Misty catches the Slasher mid-attack. They struggle, and the “skin” on Misty’s bionic arm is ripped. She gets angry, and lets loose with a massive punch to the Slasher’s midsection (nice shoes Misty).
The Slasher escapes with a man named Frank. Luke is torn between his current girlfriend Harmony, and the feelings he still has for Claire.
My brain thoughts: A decent issue. Best part is the girls dressed up all trashy. Colleen in knee-high boots? Yes please. (There is something very wrong with me.)
#84. Writer: Mary Jo Duffy; Penciler: Denys Cowan; Inker: Steve Mitchell; Editor: Denny O’Neil
Sabretooth is out for revenge against Misty Knight.
Turns out he was the Slasher, and he didn’t appreciate how Misty ended up taking him out of commission for a while. He tracks down her apartment, but accidentally attacks Luke Cage’s girlfriend Harmony instead (she had borrowed Misty’s perfume). Iron Fist, Misty, and Colleen are able to chase him off, but not before Harmony is seriously wounded.
Luke Cage is out for blood. He and Iron Fist track down Sabretooth and the Constrictor to a jazz club. Iron Fist takes care of the Constrictor.
Luke Cage has to restrain himself from choking Sabretooth to death.
In the end, Luke Cage professes his love to a recovering Harmony.
My brain thoughts: Luke Cage has been quite the player so far in this series, even trying to reconcile with Claire in this very issue before he hears about the attack on Harmony. It will be interesting to see if his feelings will last.
My final brain thoughts: Killer plants, Chuck Norris, working girls, Sabretooth, and “gentlemen, we have a problem… robots.”

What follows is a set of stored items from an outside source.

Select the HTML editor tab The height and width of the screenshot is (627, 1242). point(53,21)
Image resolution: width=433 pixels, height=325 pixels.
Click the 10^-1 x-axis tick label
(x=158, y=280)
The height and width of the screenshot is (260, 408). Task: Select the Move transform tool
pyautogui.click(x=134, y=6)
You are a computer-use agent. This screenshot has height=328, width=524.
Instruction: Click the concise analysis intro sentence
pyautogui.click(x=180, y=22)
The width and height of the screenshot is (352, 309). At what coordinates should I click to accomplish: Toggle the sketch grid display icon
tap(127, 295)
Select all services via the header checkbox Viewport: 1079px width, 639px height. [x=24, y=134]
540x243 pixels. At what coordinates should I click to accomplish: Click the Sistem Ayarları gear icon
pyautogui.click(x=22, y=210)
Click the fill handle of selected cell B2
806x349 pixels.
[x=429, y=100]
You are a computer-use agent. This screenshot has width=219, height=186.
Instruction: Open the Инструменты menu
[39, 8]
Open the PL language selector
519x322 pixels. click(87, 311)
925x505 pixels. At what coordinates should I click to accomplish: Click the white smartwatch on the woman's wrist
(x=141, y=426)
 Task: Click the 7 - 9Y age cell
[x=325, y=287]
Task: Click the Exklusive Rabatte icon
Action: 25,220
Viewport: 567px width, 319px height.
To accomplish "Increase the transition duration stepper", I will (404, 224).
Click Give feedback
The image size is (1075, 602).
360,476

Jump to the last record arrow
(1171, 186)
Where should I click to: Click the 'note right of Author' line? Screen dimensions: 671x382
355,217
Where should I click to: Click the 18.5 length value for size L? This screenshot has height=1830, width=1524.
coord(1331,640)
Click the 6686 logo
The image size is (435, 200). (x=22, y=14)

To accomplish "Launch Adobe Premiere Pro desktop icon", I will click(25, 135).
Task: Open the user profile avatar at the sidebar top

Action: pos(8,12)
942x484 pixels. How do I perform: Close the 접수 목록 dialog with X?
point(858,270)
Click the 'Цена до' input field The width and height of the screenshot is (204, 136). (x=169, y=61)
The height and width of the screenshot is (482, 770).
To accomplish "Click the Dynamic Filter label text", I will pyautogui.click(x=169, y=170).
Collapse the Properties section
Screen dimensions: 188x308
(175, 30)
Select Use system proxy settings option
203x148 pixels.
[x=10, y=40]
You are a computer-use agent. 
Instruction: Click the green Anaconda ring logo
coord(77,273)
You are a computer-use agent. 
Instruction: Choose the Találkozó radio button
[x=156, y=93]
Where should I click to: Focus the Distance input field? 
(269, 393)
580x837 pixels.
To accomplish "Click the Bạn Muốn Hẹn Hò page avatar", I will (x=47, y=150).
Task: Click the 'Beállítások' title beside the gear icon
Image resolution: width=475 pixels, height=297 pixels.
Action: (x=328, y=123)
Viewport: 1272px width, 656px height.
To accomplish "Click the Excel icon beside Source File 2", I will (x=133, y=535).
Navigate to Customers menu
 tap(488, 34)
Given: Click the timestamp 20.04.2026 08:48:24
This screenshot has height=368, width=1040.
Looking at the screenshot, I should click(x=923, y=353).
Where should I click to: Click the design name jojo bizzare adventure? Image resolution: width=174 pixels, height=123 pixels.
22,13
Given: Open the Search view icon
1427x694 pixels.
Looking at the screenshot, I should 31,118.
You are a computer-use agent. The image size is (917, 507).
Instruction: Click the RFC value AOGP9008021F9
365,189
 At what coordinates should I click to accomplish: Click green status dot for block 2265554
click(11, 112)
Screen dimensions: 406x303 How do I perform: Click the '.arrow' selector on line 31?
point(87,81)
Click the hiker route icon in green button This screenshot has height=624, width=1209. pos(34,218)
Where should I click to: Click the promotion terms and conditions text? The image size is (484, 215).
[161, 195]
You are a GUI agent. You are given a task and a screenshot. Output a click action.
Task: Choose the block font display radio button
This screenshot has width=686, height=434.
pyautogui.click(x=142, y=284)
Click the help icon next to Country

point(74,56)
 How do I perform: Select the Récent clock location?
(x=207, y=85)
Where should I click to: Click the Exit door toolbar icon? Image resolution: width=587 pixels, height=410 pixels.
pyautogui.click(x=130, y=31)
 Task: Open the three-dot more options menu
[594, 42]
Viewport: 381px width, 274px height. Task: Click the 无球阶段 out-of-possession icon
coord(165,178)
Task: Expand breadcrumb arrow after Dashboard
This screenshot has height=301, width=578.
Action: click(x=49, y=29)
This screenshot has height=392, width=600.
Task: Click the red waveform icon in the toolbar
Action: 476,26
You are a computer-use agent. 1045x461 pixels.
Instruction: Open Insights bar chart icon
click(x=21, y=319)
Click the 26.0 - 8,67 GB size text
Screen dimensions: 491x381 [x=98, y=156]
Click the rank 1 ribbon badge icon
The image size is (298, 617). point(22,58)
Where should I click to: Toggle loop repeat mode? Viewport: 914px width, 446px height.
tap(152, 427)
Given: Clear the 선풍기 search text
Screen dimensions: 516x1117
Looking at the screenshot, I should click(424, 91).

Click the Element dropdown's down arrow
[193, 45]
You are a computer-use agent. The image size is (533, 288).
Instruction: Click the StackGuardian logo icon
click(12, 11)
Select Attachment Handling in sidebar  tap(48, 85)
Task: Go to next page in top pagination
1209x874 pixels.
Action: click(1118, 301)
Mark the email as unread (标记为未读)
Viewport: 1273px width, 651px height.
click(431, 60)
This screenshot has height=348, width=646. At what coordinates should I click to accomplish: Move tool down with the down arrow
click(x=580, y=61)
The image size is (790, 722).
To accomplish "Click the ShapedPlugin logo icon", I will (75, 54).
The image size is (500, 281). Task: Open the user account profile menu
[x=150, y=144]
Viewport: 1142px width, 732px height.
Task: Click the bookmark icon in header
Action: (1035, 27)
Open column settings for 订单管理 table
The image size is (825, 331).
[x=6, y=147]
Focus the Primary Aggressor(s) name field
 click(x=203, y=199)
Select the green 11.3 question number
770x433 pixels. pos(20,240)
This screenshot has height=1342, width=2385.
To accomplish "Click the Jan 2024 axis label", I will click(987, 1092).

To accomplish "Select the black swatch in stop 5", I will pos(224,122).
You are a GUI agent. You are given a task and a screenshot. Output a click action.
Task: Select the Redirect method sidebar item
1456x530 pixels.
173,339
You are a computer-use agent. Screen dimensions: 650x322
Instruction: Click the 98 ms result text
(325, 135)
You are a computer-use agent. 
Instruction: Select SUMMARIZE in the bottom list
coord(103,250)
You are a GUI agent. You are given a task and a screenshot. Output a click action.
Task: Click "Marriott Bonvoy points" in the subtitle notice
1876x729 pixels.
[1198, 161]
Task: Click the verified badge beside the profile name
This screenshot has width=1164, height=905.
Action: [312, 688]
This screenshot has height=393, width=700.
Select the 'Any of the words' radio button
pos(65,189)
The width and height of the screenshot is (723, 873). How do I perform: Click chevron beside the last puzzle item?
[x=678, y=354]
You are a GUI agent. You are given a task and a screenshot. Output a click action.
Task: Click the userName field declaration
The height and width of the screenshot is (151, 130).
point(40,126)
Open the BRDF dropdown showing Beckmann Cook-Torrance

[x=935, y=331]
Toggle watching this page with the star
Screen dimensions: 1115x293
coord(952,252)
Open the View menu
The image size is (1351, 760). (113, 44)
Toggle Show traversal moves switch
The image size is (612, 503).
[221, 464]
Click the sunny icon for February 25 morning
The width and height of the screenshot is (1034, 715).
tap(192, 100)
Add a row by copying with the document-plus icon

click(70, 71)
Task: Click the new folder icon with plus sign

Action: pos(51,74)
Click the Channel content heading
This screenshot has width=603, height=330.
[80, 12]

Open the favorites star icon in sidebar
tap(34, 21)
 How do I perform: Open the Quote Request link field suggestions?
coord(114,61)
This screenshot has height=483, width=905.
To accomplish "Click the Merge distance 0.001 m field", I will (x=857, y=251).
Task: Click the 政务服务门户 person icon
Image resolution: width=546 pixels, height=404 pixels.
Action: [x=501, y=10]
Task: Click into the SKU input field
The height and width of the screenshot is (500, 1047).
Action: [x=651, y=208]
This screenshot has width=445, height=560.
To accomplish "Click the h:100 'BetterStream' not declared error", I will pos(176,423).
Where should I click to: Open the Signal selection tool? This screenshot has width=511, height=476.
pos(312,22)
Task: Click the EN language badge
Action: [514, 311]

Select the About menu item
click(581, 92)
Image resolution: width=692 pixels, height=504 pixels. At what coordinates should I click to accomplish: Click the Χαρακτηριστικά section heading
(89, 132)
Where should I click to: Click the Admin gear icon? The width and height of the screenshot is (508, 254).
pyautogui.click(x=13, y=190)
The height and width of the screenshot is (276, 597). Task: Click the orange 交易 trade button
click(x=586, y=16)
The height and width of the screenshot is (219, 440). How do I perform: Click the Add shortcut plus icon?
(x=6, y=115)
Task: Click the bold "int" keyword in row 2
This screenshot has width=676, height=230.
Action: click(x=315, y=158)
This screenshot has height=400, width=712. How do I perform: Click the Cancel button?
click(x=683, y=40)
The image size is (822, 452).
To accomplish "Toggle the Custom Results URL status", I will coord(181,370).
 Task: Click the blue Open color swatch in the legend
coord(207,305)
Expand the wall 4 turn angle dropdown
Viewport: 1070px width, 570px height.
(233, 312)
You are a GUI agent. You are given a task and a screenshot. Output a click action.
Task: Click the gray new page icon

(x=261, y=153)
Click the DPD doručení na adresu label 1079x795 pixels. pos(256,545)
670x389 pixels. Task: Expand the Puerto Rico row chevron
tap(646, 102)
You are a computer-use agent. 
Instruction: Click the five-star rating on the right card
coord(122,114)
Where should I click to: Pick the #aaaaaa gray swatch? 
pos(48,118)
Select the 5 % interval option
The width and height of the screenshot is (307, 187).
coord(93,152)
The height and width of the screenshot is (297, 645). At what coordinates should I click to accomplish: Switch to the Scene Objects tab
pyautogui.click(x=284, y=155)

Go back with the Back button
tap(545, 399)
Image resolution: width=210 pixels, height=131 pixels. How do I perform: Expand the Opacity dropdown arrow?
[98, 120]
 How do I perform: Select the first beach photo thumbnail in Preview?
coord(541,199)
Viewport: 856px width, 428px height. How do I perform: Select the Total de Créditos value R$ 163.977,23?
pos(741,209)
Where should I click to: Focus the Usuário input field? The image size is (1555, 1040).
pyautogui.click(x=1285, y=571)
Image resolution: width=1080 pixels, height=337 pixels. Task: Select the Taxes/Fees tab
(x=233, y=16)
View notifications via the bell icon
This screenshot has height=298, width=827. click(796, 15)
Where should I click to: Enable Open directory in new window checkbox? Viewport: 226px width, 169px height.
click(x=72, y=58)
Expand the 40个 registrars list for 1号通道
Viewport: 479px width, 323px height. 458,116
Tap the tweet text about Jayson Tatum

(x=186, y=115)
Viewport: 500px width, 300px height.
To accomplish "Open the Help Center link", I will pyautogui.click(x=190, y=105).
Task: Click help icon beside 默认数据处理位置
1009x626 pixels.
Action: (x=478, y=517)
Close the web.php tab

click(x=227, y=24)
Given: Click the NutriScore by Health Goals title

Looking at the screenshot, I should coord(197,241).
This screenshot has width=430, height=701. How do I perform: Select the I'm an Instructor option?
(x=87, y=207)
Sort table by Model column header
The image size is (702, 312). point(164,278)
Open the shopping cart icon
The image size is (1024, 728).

The team of Power Man and Iron Fist went official with the establishment of Heroes for Hire. The feud between Iron Fist and Joy Meachum finally reached a resolution. Wendell Rand’s history with K’un-Lun was also revealed. The writing and the art were shaky early on in this run of books, but both saw improvement as the issues went along. This comic book was never about big moments that are going to show up on any all-time favorite lists. They were street-level stories about characters you grew to know and care about. The best stories usually included the Daughters of the Dragon (and my beloved Colleen). The dynamic between those four characters was really great, and made for the most interesting moments of the series. (If I’ve gained anything from this exploration of Iron Fist, it’s a newfound obsession with the character of Colleen Wing. It’s in danger of reaching Squirrel Girl levels of irrational devotion.)